Start of Block

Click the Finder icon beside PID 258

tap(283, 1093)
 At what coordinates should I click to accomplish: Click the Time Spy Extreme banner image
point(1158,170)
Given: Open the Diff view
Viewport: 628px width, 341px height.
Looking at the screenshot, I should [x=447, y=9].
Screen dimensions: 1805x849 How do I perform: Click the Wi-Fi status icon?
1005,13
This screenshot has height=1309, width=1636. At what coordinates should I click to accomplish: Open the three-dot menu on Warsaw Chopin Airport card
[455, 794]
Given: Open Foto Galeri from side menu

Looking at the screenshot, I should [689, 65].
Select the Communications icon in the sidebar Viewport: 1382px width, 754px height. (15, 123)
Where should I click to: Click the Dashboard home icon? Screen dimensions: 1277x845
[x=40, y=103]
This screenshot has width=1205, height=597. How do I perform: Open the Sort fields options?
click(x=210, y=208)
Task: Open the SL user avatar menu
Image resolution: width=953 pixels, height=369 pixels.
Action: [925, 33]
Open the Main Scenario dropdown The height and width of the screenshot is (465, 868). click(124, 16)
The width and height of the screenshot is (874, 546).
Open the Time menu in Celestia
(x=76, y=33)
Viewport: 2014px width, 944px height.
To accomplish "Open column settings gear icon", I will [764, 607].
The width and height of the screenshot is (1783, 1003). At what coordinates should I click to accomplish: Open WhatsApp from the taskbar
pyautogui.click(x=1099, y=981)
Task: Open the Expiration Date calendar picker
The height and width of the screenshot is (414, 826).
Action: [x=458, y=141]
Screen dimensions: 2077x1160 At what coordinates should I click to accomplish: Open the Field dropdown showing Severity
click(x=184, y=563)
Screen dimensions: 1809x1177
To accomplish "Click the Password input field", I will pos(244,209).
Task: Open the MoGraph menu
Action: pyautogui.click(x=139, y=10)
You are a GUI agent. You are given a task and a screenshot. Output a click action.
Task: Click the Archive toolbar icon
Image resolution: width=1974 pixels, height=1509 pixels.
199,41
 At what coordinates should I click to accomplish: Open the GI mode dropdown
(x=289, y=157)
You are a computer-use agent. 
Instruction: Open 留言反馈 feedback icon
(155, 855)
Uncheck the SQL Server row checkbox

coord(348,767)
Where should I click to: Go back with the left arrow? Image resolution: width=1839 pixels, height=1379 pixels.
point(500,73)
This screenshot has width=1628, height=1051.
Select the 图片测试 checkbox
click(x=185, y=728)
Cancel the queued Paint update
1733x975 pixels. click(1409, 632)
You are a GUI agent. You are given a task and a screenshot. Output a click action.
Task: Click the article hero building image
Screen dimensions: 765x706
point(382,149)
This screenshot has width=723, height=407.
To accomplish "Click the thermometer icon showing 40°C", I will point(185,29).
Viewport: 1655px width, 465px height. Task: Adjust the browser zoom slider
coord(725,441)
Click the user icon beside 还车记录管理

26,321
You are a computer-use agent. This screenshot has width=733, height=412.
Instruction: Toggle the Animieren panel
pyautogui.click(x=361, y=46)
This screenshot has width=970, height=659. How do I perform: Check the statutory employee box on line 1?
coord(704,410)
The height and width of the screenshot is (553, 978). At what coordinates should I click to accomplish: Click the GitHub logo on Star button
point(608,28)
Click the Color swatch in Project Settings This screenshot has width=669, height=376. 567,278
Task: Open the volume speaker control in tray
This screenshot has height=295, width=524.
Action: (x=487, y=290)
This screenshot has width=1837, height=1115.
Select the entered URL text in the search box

End of Block

Task statement: For the records above, restate every line word for word.

Answer for this exercise:
Click the Finder icon beside PID 258

tap(283, 1093)
 At what coordinates should I click to accomplish: Click the Time Spy Extreme banner image
point(1158,170)
Given: Open the Diff view
Viewport: 628px width, 341px height.
Looking at the screenshot, I should [x=447, y=9].
Screen dimensions: 1805x849 How do I perform: Click the Wi-Fi status icon?
1005,13
This screenshot has height=1309, width=1636. At what coordinates should I click to accomplish: Open the three-dot menu on Warsaw Chopin Airport card
[455, 794]
Given: Open Foto Galeri from side menu

Looking at the screenshot, I should [689, 65].
Select the Communications icon in the sidebar Viewport: 1382px width, 754px height. (15, 123)
Where should I click to: Click the Dashboard home icon? Screen dimensions: 1277x845
[x=40, y=103]
This screenshot has width=1205, height=597. How do I perform: Open the Sort fields options?
click(x=210, y=208)
Task: Open the SL user avatar menu
Image resolution: width=953 pixels, height=369 pixels.
Action: [925, 33]
Open the Main Scenario dropdown The height and width of the screenshot is (465, 868). click(124, 16)
The width and height of the screenshot is (874, 546).
Open the Time menu in Celestia
(x=76, y=33)
Viewport: 2014px width, 944px height.
To accomplish "Open column settings gear icon", I will [764, 607].
The width and height of the screenshot is (1783, 1003). At what coordinates should I click to accomplish: Open WhatsApp from the taskbar
pyautogui.click(x=1099, y=981)
Task: Open the Expiration Date calendar picker
The height and width of the screenshot is (414, 826).
Action: [x=458, y=141]
Screen dimensions: 2077x1160 At what coordinates should I click to accomplish: Open the Field dropdown showing Severity
click(x=184, y=563)
Screen dimensions: 1809x1177
To accomplish "Click the Password input field", I will pos(244,209).
Task: Open the MoGraph menu
Action: pyautogui.click(x=139, y=10)
You are a GUI agent. You are given a task and a screenshot. Output a click action.
Task: Click the Archive toolbar icon
Image resolution: width=1974 pixels, height=1509 pixels.
199,41
 At what coordinates should I click to accomplish: Open the GI mode dropdown
(x=289, y=157)
You are a computer-use agent. 
Instruction: Open 留言反馈 feedback icon
(155, 855)
Uncheck the SQL Server row checkbox

coord(348,767)
Where should I click to: Go back with the left arrow? Image resolution: width=1839 pixels, height=1379 pixels.
point(500,73)
This screenshot has width=1628, height=1051.
Select the 图片测试 checkbox
click(x=185, y=728)
Cancel the queued Paint update
1733x975 pixels. click(1409, 632)
You are a GUI agent. You are given a task and a screenshot. Output a click action.
Task: Click the article hero building image
Screen dimensions: 765x706
point(382,149)
This screenshot has width=723, height=407.
To accomplish "Click the thermometer icon showing 40°C", I will point(185,29).
Viewport: 1655px width, 465px height. Task: Adjust the browser zoom slider
coord(725,441)
Click the user icon beside 还车记录管理

26,321
You are a computer-use agent. This screenshot has width=733, height=412.
Instruction: Toggle the Animieren panel
pyautogui.click(x=361, y=46)
This screenshot has width=970, height=659. How do I perform: Check the statutory employee box on line 1?
coord(704,410)
The height and width of the screenshot is (553, 978). At what coordinates should I click to accomplish: Click the GitHub logo on Star button
point(608,28)
Click the Color swatch in Project Settings This screenshot has width=669, height=376. 567,278
Task: Open the volume speaker control in tray
This screenshot has height=295, width=524.
Action: (x=487, y=290)
This screenshot has width=1837, height=1115.
Select the entered URL text in the search box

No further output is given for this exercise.